• [Directions]
1 – According to the email reply, why doesn't the response ratio share the concerns raised about the standardized mean difference?
2 – Copy word for word the section of the email reply that starts at "In light of" and ends at "with lower I-squared.".

-- Begin Page extract --

Respectfully,
Luke
On Sun, Oct 3, 2021 at 11:31 AM James Pustejovsky <jepusto at gmail.com>
wrote:
Hi Luke,
Based on your responses, I think the response ratio could be an
appropriate effect measure and further that there could be drawbacks
to using the standardized mean difference. Let me note potential
drawbacks first.
* Variation in the number of possible errors (and perhaps also in the
length of the time provided for the test?) suggests that the measures
from different studies may have varying degrees of reliability.
Varying reliability introduces heterogeneity in the SMD (because the
denominator is inflated or shrunk by the degree of reliability).
* A relationship between the M and SD of the proportions for a given
group suggests that the distribution of the individual-level outcomes
might also exhibit mean-variance relationships. (I say "suggests"
rather than implies because there's an ecological inference here,
i.e., assuming something about individual-level variation on the basis
of group-level variation). If this supposition is reasonable, then
that introduces a further potential source of heterogeneity in the
SMDs (study-to-study variation in the M for the reference group
influences the SD of the reference group, thereby inflating or
shrinking the SMDs).
The response ratio does not have these same concerns because it is a
function of the group means alone. (The standard error of the response
ratio involves the SD of each group, but the effect size metric itself
does not.) Further, you noted that the group means are not too near
the extremes of the scale, so the (log-transformed) response ratio
should be reasonably "well-behaved" in terms of its sampling
distribution.
In light of the above, here's how I might proceed if I were conducting
this analysis:
1. Calculate *both* SMDs and log-transformed response ratios for the
full set of studies.
2. Examine the distribution of effect size estimates for each metric
(using histograms or funnel plots). If one of the distributions is
skewed or has extreme outliers, take that as an indication that the
metric might not be appropriate.
3. Fit meta-analytic models to summarize the distribution of effect
sizes in each metric, using a model that appropriately describes the
dependence structure of the estimates. Calculate I-squared statistics,
give preference to the metric with lower I-squared.
4. If (2) and (3) don't lead to a clearly preferable metric, then
choose between SMD and RR based on whichever will make the synthesis
results easier to explain to people.
5. (Optional/extra credit) Whichever metric you choose, repeat your
main analyses using the other metric and stuff all those results in
supplementary materials, to satisfy any inveterate statistical
curmudgeons who might review/read your synthesis.

-- End Page extract --
-- Begin Data listing --

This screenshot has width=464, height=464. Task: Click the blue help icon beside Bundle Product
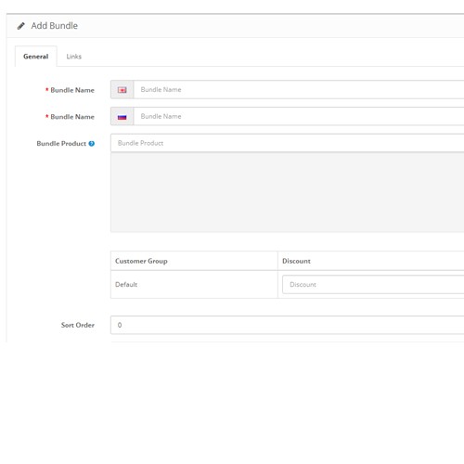coord(92,144)
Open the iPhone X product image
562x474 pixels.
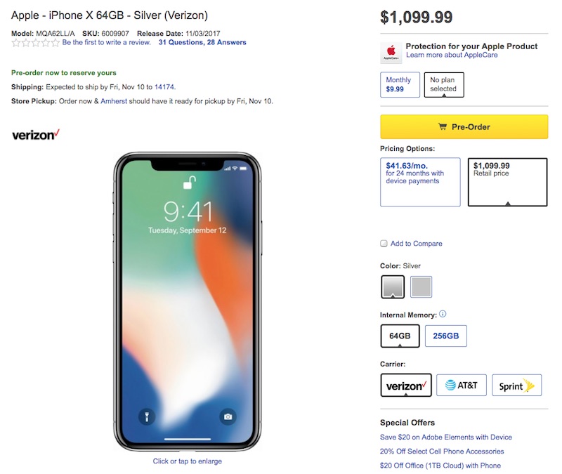[187, 301]
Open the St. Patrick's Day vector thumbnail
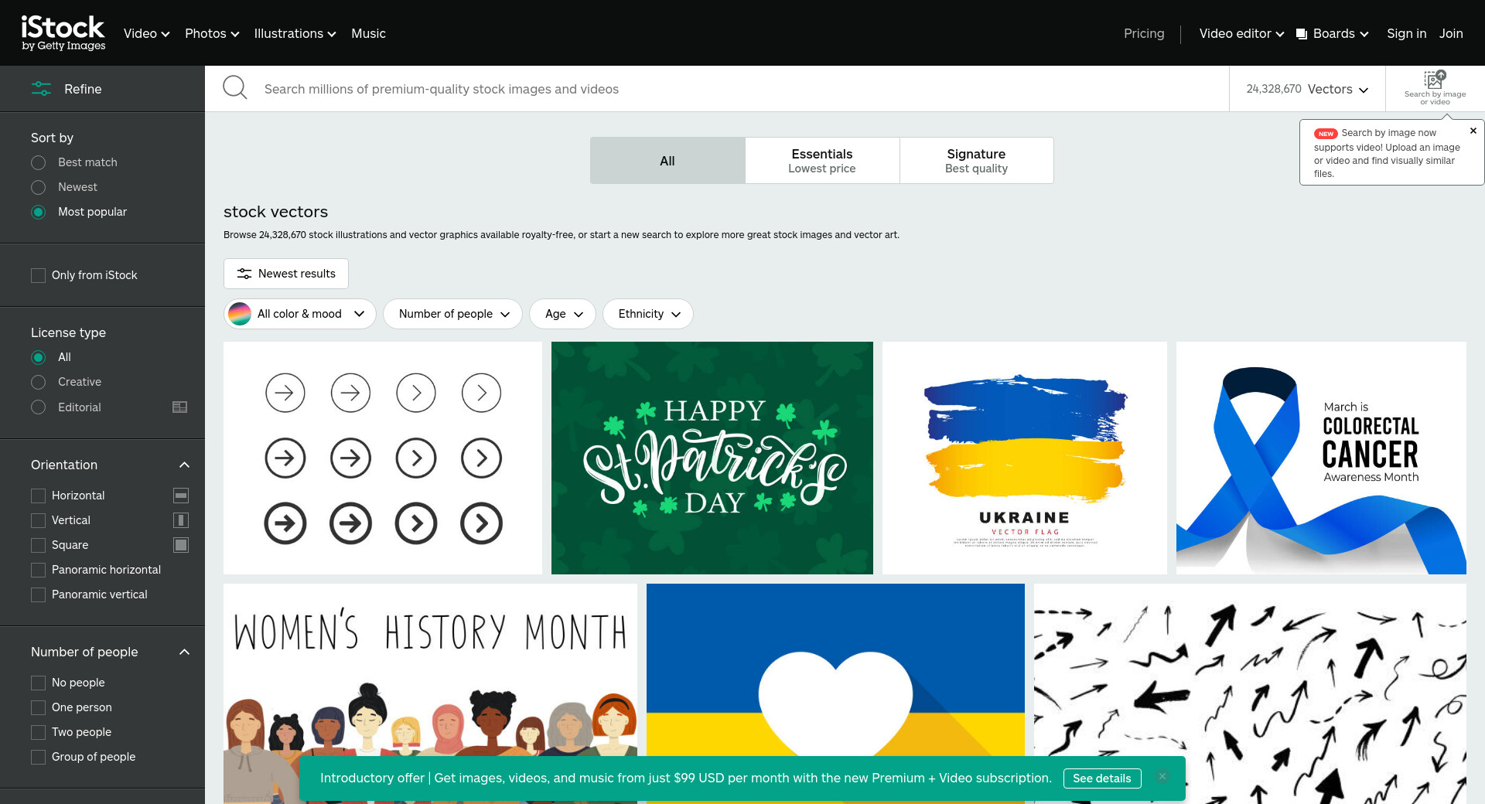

-- End Data listing --

• [Answers per task]
1 – It is a function of the group means alone.

2 –
In light of the above, here's how I might proceed if I were conducting
this analysis:
1. Calculate *both* SMDs and log-transformed response ratios for the
full set of studies.
2. Examine the distribution of effect size estimates for each metric
(using histograms or funnel plots). If one of the distributions is
skewed or has extreme outliers, take that as an indication that the
metric might not be appropriate.
3. Fit meta-analytic models to summarize the distribution of effect
sizes in each metric, using a model that appropriately describes the
dependence structure of the estimates. Calculate I-squared statistics,
give preference to the metric with lower I-squared.